Biden will reverse a Trump border policy put in place during the pandemic.
WASHINGTON — The Biden administration is in the later stages of planning how to phase out a Trump-era public health rule that has allowed border agents to rapidly turn away most migrants who have arrived at the southern border during the pandemic, according to two administration officials.
It is possible that, in the coming weeks, border officials could start allowing migrant families back into the country, with an eye toward lifting the rule for single adults this summer.

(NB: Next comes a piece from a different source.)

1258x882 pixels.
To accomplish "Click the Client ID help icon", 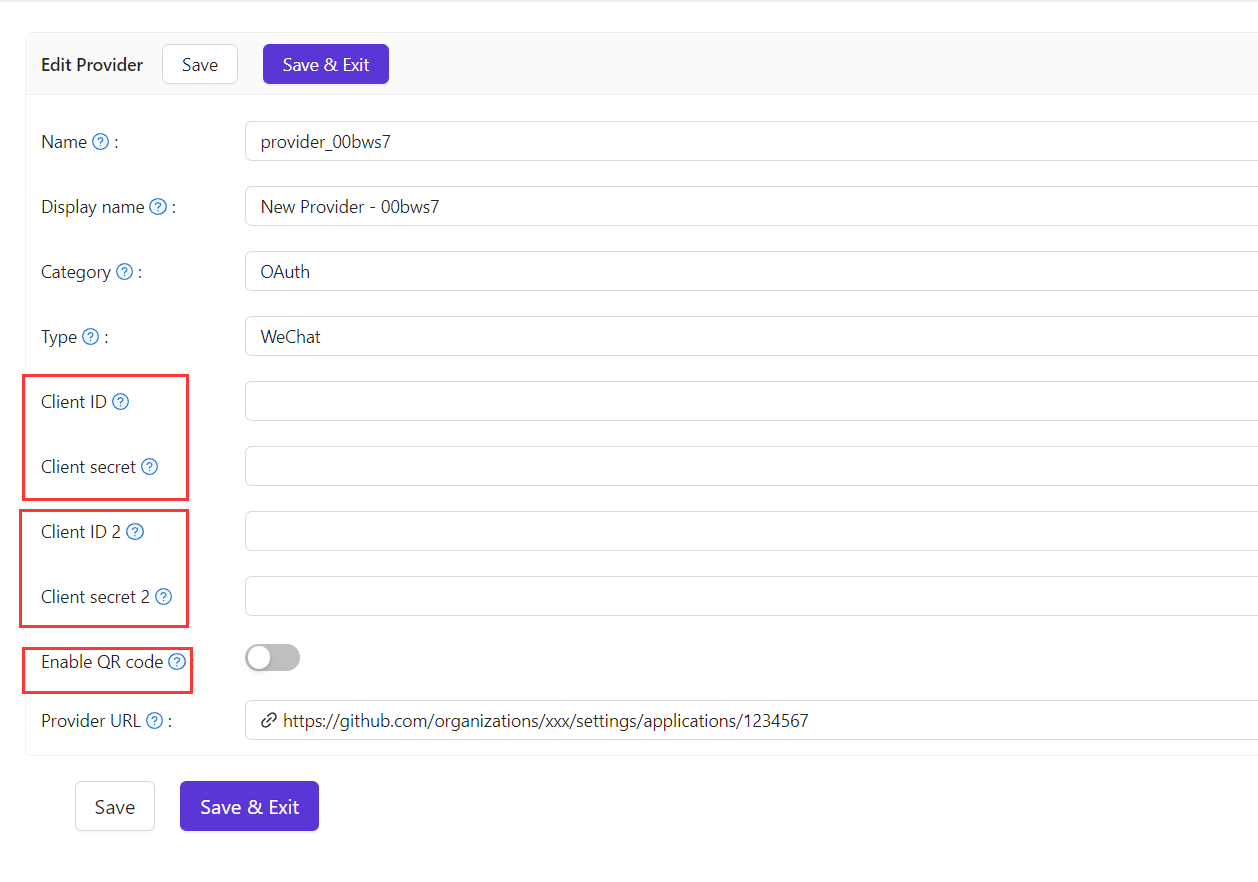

The plan, while still not final, is sure to complicate an already thorny issue for President Biden and Vice President Kamala Harris, who is visiting the border on Friday, as Republicans accuse the administration of being slow to address what they describe as an unrelenting surge of migrants trying to enter the country. Lifting the rule will only exacerbate that.
Since the beginning of the pandemic, border agents have turned away migrants nearly 850,000 times under the public health rule, known as Title 42. Migrant families have been turned away more than 80,000 times since the rule was put in place in March 2020, according to government data.
The White House has deflected questions about how much longer the rule will remain in place.
Mr. Biden, who has promised a more humane approach to immigration enforcement, decided not to continue the Trump administration’s policy of expelling children who arrived alone at the border. Single adults and many families, however, have continued to be turned away because of the public health rule, whose stated purpose is to prevent the coronavirus from spreading at points of entry or Border Patrol stations.
Still, some migrant families have been allowed into the United States because Mexico or their home countries refuse to take them back.
Plans to lift the rule have been under discussion for weeks, but there appears to be a fresh sense of urgency; officials familiar with the evolving plan shared details with The New York Times on the condition of anonymity because they were not authorized to discuss it. Axios earlier reported some of the details.
For migrant families, the officials said, one idea under consideration is to put those seeking asylum into one of Immigration and Customs Enforcement’s alternatives to detention. That includes having them wear ankle bracelets as their request makes its way through the immigration system, a process that can take years because of a chronic backlog of cases. The administration has already been doing this for other migrant families this year.
The administration is considering placing families who do not make asylum claims in the queue for expedited removal, a process that allows immigration officers to deport people without a hearing, a lawyer or a right of appeal in some cases.